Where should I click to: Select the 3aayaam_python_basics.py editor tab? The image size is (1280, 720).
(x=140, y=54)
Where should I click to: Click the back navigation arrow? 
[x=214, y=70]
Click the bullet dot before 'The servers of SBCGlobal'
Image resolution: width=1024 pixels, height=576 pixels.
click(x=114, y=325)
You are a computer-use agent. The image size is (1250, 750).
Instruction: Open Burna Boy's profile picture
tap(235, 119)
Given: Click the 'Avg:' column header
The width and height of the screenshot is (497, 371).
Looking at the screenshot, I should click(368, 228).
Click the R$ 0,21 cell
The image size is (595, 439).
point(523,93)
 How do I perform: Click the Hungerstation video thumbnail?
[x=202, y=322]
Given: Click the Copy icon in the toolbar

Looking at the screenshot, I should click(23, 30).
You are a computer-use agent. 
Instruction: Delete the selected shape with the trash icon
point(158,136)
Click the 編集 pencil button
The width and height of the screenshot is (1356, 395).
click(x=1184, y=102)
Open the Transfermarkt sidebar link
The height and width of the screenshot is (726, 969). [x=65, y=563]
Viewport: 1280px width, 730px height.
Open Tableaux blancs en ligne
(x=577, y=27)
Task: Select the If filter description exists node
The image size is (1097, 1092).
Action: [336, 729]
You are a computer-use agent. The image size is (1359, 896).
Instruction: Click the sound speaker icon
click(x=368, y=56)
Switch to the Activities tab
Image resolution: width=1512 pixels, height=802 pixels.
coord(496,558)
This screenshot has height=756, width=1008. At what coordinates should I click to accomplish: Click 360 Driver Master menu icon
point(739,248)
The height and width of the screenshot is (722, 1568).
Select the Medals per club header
· · · · ·
### WRITTEN INSTRUCTION:
Reproduce the lines above verbatim, starting at the line that contains "Task: Select the" and ending with the final line.

### FULL SOLUTION:
Task: Select the If filter description exists node
The image size is (1097, 1092).
Action: [336, 729]
You are a computer-use agent. The image size is (1359, 896).
Instruction: Click the sound speaker icon
click(x=368, y=56)
Switch to the Activities tab
Image resolution: width=1512 pixels, height=802 pixels.
coord(496,558)
This screenshot has height=756, width=1008. At what coordinates should I click to accomplish: Click 360 Driver Master menu icon
point(739,248)
The height and width of the screenshot is (722, 1568).
Select the Medals per club header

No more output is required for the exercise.